Pour finir, il faut que l’acte communicatif conduise à une signification partagée. Comme le problème énoncé juste auparavant, il faut que le récepteur interprète correctement l’intention de l’émetteur pour parfaire la communication. Tous deux doivent s’accorder sur la signification de la conduite de l’émetteur. Cela implique que le locuteur, en produisant sa conduite, doit en quelque sorte la concevoir comme une conduite à signification partagée. Cela sous tend la connaissance d’un lexique et d’une syntaxe d’une langue commune.

Nous pouvons ajouter que pour entrer dans un acte de communication, il est nécessaire que ces significations partagées s’échangent dans des séquences conversationnelles présentant au moins :

-l’alternance des tours de rôle : les locuteurs parlent un à la fois et savent lorsqu’ils peuvent prendre

la parole dans l’échange et lorsqu’ils doivent la laisser à l’autre. Cette alternance débute très tôt chez l’enfant. Dès deux mois, le bébé et la mère sont capables d’émettre des vocalisations en alternance : lorsque l’un émet, l’autre se tait. Plusieurs études ont été menées pour savoir d’où provenait cette alternance. Tous concordent à dire comme Schaffer, Collie et Parsons (18) que la mère semble laisser « l’espace » à l’enfant pour qu’il puisse s’insérer dans l’interaction et, tout en s’introduisant elle-même immédiatement après la vocalisation de l’enfant, elle ne cesse de le regarder, fonctionnant comme une « auditrice permanente »

-la concordance des modalités : dans une conversation, les tours de rôle qui se succèdent ont en

commun la modalité vocale/auditive, bien que d’autres modalités peuvent l’accompagner comme la gestuelle/visuelle.

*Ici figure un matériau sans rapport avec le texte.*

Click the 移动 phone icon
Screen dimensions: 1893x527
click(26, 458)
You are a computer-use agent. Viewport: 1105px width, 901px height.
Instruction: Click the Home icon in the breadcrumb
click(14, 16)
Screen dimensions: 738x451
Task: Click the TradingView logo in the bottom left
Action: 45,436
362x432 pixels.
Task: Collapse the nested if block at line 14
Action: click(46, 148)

Freedle et Lewis (18) ont montré qu’à la suite d’une production vocale ou verbale de la part de la mère, le bébé enchaine le plus souvent avec une vocalise, parfois accompagné d’un sourire.

L’efficacité de la communication en tant que transmission d’information repose alors autant sur la conception du message que sur sa réception et sa transmission.